# Learning Curves

### Learning Curves help diagnose Bias and Variance

![model complexity](http://scott.fortmann-roe.com/docs/docs/BiasVariance/biasvariance.png)

A learning curve shows the validation and training score of an estimator for varying numbers of training samples. It is a tool to find out how much we benefit from adding more training data and whether the estimator suffers more from a variance error or a bias error.   

If the training score is much greater than the validation score for the maximum number of training samples, adding more training samples will most likely increase generalization. 

Variance is the amount that the estimate of the target function will change if different training data is used. 

    * Examples of low-variance/high-bias algorithms: Linear Regression, Linear Discriminant Analysis and Logistic Regression.

    * Examples of high-variance/low-bias algorithms: Decision Trees (especially if not pruned), k-Nearest Neighbors and Support Vector Machines.


If both the validation score and the training score converge to a value that is too low with increasing size of the training set, we will not benefit much from more training data.  We will probably have to use an estimator or a parametrization of the current estimator that can learn more complex concepts (i.e. has a lower bias).

### Work order
Write out the learning curves text above in full, word for word, from its title through its final sentence.

### Information shown
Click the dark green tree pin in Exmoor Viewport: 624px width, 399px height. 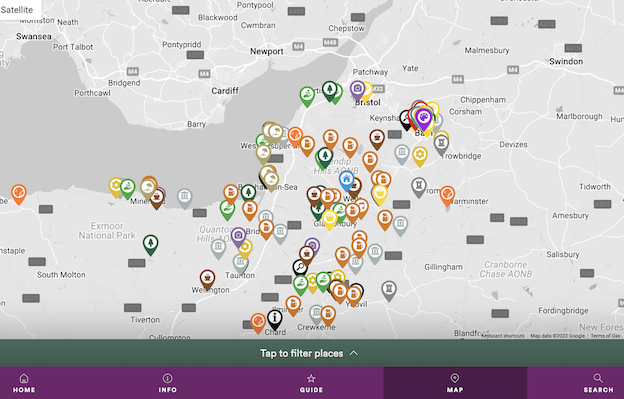click(150, 244)
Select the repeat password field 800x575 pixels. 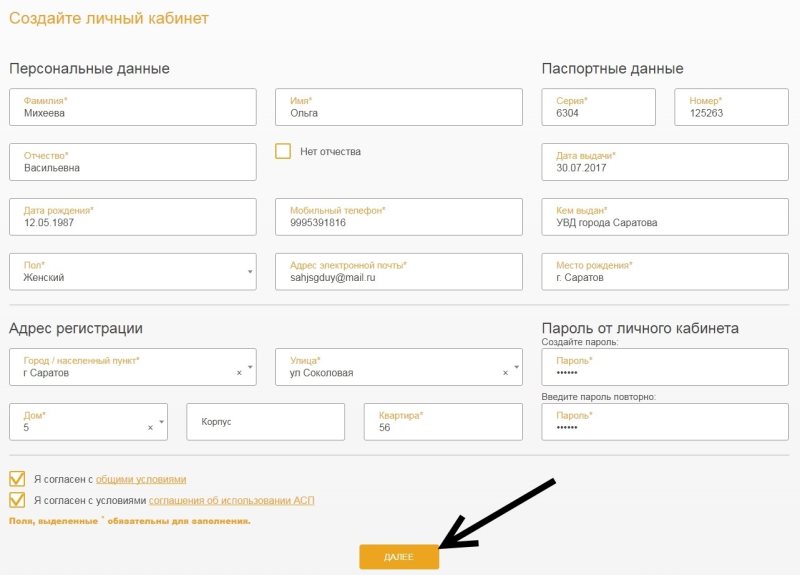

### Your response
# Learning Curves

### Learning Curves help diagnose Bias and Variance

![model complexity](http://scott.fortmann-roe.com/docs/docs/BiasVariance/biasvariance.png)

A learning curve shows the validation and training score of an estimator for varying numbers of training samples. It is a tool to find out how much we benefit from adding more training data and whether the estimator suffers more from a variance error or a bias error.   

If the training score is much greater than the validation score for the maximum number of training samples, adding more training samples will most likely increase generalization. 

Variance is the amount that the estimate of the target function will change if different training data is used. 

    * Examples of low-variance/high-bias algorithms: Linear Regression, Linear Discriminant Analysis and Logistic Regression.

    * Examples of high-variance/low-bias algorithms: Decision Trees (especially if not pruned), k-Nearest Neighbors and Support Vector Machines.


If both the validation score and the training score converge to a value that is too low with increasing size of the training set, we will not benefit much from more training data.  We will probably have to use an estimator or a parametrization of the current estimator that can learn more complex concepts (i.e. has a lower bias).